2. The concept of an agent’s degree of confidence, a graded belief. For example, “I am not sure that it will rain in Canberra this week, but it probably will.”
3. A physical concept that applies to various systems in the world, independently of what anyone thinks. For example, “a particular radium atom will probably decay within 10,000 years.”
Hájak of course acknowledges that the lines between these are “somewhat permeable” and that there is internal disagreement among proponents of each category. These and other such observations point to what an immensely difficult topic probability is, at its roots. As its put in the article’s opening quotation:
Probability is the most important concept in modern science, especially as nobody has the slightest notion what it means. –Bertrand Russell, 1929 Lecture1
The article also includes a brief mention of interpretative issues surrounding physical probabilities being viewed as fundamental within certain interpretations of quantum mechanics. What interests me most in that context is how to make sense of probability under an Everettian—or many-worlds—interpretation, in which every outcome of an experiment that can occur does occur in some world; or, more simply, everything that can happen does happen. (I touch on some of my puzzlement over this my post, “Some Naive Questions About Many-Worlds Quantum Mechanics.”)
Hájak doesn’t touch on this subject, but does link to a 2016 article called “Philosophical Issues in Quantum Theory,” which in turn links to a more focused article called “Many-Worlds Interpretation of Quantum Mechanics,” which has a section on probability that describes the problem as follows:
The difficulty with the concept of probability in a deterministic theory, such as the [many-worlds interpretation], is that the only possible meaning for probability is an ignorance probability, but there is no relevant information that an observer who is going to perform a quantum experiment is ignorant about. The quantum state of the Universe at one time specifies the quantum state at all times. If I am going to perform a quantum experiment with two possible outcomes such that standard quantum mechanics predicts probability 1/3 for outcome A and 2/3 for outcome B, then, according to the MWI, both the world with outcome A and the world with outcome B will exist. It is senseless to ask: “What is the probability that I will get A instead of B?” because I will correspond to both “Lev”s: the one who observes A and the other one who observes B.
We are then given a synopsis to some interesting solutions to the problem, with suggestions for further reading.2
I’d love to see an entire SEP article dedicated to the question of probability in the many-worlds context, particularly as my impression is that more and more physicists of (cultural) influence seem to not only be on board with the idea, but are aiming to convince the rest of us to get on board with it as well. (See, for example, Sean Carroll’s upcoming book Something Deeply Hidden: Quantum Worlds and the Emergence of Spacetime, which I’ve already preordered.)

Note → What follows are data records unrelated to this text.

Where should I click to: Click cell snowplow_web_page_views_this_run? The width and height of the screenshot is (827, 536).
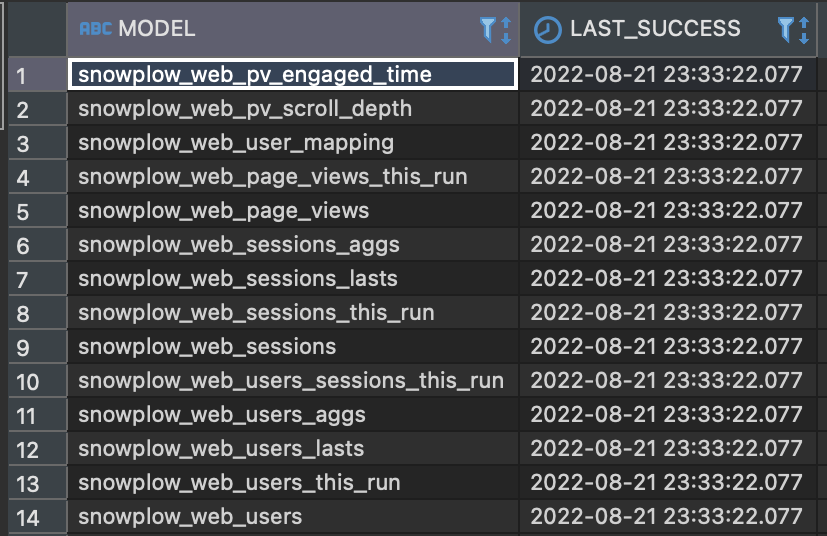click(293, 177)
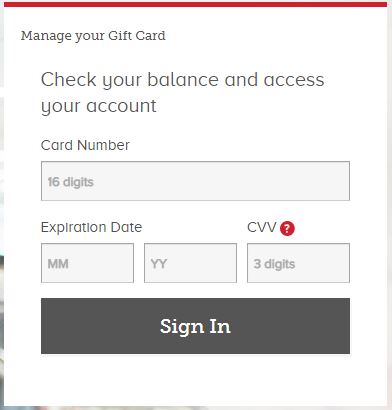Viewport: 392px width, 410px height.
Task: Click the red bar atop the panel
Action: coord(195,4)
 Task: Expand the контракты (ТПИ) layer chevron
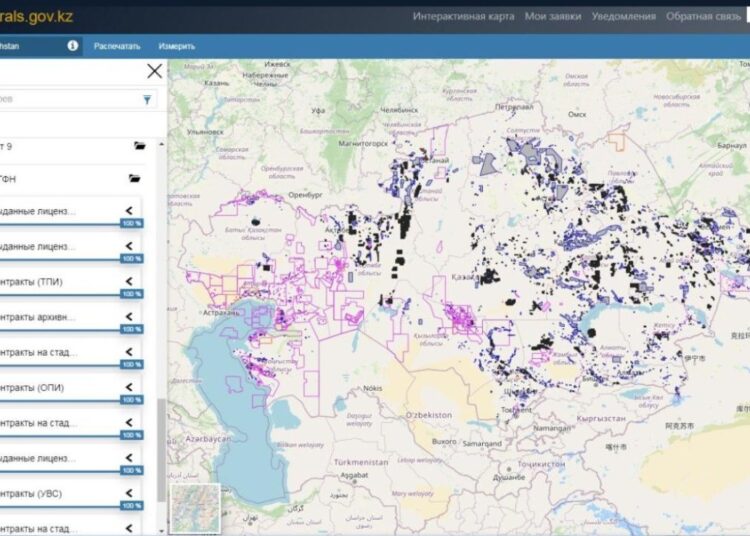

Ok, enough about all that (for now).
For more introductory reading on the philosophy of probability, I recommend Aidan Lyon’s colorful 2010 article, “Philosophy of Probability” (from the 2010 volume Philosophies of the Sciences: A Guide, Allhoff (ed.), Wiley-Blackwell, pp. 92–127), available on Lyon’s website. The article covers similar ground as that of the above SEP entry—the two authors cite each other in their respective articles, and Lyon thanks Hájek, in footnote number 24, for “many discussions and feedback on earlier drafts”—but it’s nice to read both to note differences in style as well as in how the concepts are carved up and for what a given author chooses to emphasize (
Lyon one-ups compare Hájek’s 0.999 credence in a sentence ruling as rationally questionable with Lyon’s example of assigning 0.9999999 to the Earth being flat).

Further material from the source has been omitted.